Monday, June 12, 2006

Another Anti-Racism question

As usual, I'm not asking to be snarky, I'm just wondering:

We’ve talked in the past here about why teaching only the cultural norms of America in the schools is cultural racism.

In a great many countries, it is the cultural norm to “put women on a pedestal” but basically treat them with very little actual respect. Some places, men are expected to straight up treat their women like servents.

If it is racist of us not to teach time time orientation and the community-based thinking that is the cultural norm other places, is it racist of us not to teach the subjugation of women in the schools, since it is the cultural norm other places?

If an Arab guy talks down to me and I say "Dude, please don't talk to me that way," is that racist of me given the way he was probably raised to talk to women and the culture he comes from?

I assume the answers are “no,” but I’m not sure why given the reasoning I’ve read.

CC

4 comments:

Anonymous said...

We're back to something we talked about on Beliefnet some time ago: There are bad ideas. People are not ideas. I can object to your ideas strenuously without disrespecting you as a person.

TheCSO said...

I can understand that distinction, but in and of itself it's not enough.

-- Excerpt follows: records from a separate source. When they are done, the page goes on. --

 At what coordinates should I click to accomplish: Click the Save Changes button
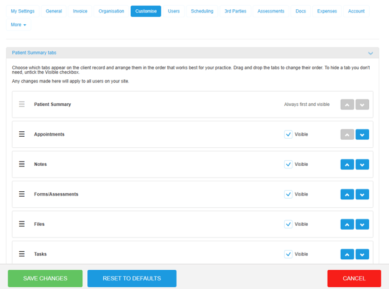(x=45, y=278)
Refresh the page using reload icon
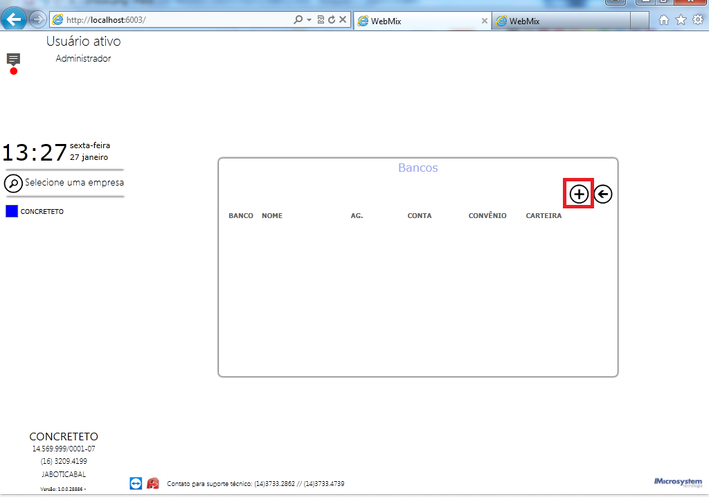Screen dimensions: 709x504 point(332,20)
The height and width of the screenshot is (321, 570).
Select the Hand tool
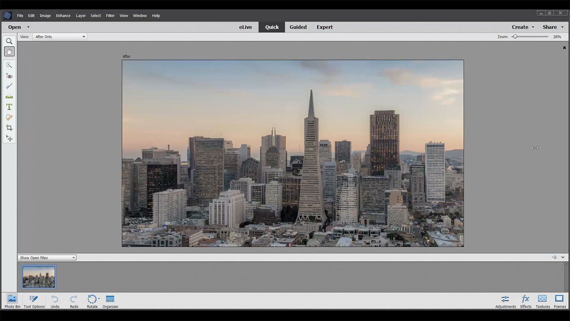[x=9, y=51]
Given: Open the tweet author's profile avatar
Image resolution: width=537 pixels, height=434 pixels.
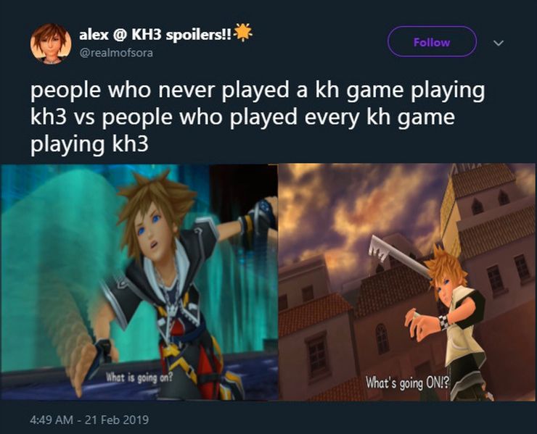Looking at the screenshot, I should click(x=51, y=43).
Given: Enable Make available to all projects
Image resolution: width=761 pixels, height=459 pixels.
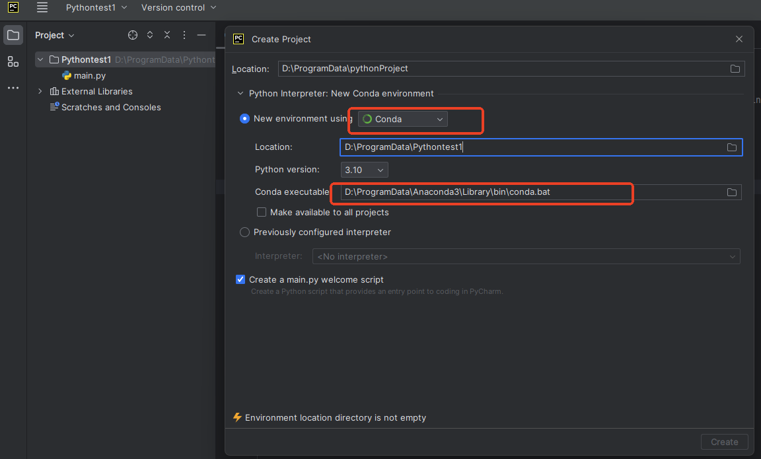Looking at the screenshot, I should (x=262, y=212).
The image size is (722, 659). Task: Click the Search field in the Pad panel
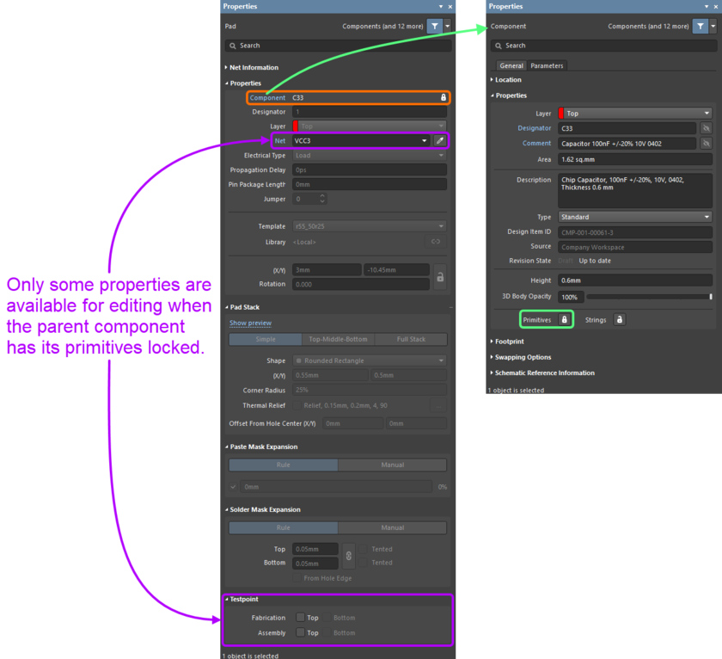click(x=340, y=45)
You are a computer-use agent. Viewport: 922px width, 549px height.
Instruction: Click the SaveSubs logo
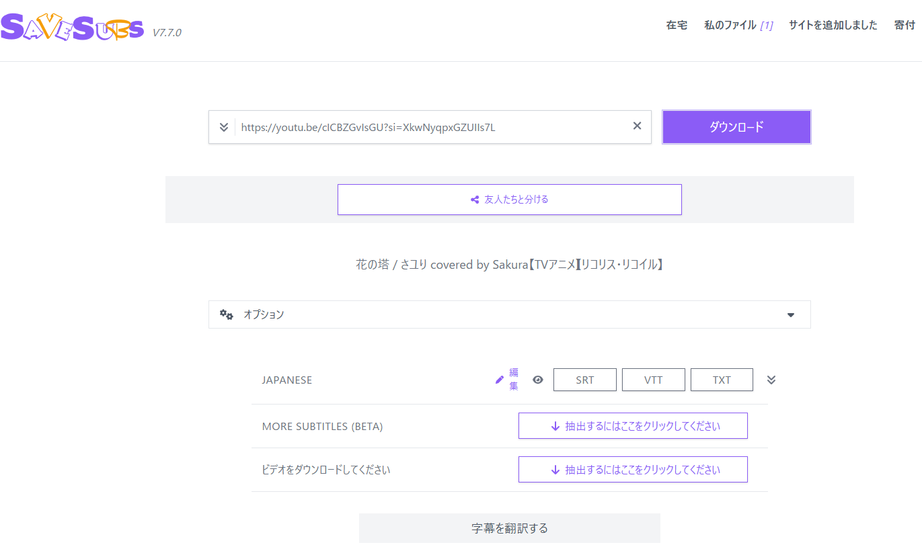pos(72,27)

For one, it doesn't define what constitutes "respecting someone as a person". Where do you draw the line between respectful disagreement and disrespectful disagreement?

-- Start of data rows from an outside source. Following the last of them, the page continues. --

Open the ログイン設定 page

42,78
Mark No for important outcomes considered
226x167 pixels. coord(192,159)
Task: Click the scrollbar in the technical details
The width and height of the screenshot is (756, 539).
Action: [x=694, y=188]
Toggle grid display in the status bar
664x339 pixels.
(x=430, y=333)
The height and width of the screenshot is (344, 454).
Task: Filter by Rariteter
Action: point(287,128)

Or, put another way, are there people whose ideas you consider *so* bad that you cannot respect them as people? At what point of putting "bad" ideas into action does someone cross the line and lose your respect?

Chalicechick said...

Kim,

I have some sympathy for taking such an approach and teaching:

1. Cultures who teach that women are unequal are wrong.

2. People who come from those cultures and believe that women are inferior are wrong.

3. People who have learned that women are inferior and treat them badly can still be good people, but they’re wrong.


That said, given what people here have told me, if we were to teach that people who don’t have a future time orientation are wrong, though people who think mostly of the present can still be good people, that would be racist.

The best I can do is “treating women as inferior is a moral wrong. Time orientation is a cultural difference.”

But I assume that us seeing treating women as inferior as a moral wrong is a cultural thing on our part. If the people who did it saw it that way, they wouldn’t do it. So that argument doesn’t make much sense.

I’m just curious what argument does.

CC

TheCSO said...

At what point of putting a "bad" idea into action does the person doing so lose your respect?

To use the example from the original post, what I'm hearing is that you have full respect as a person for someone who believes women are inferior, even though you think that is a "bad" and incorrect idea.

How far can they go in taking action based on that belief - treating women badly in this case - before you lose respect for them? How much does their intent, or lack thereof, matter?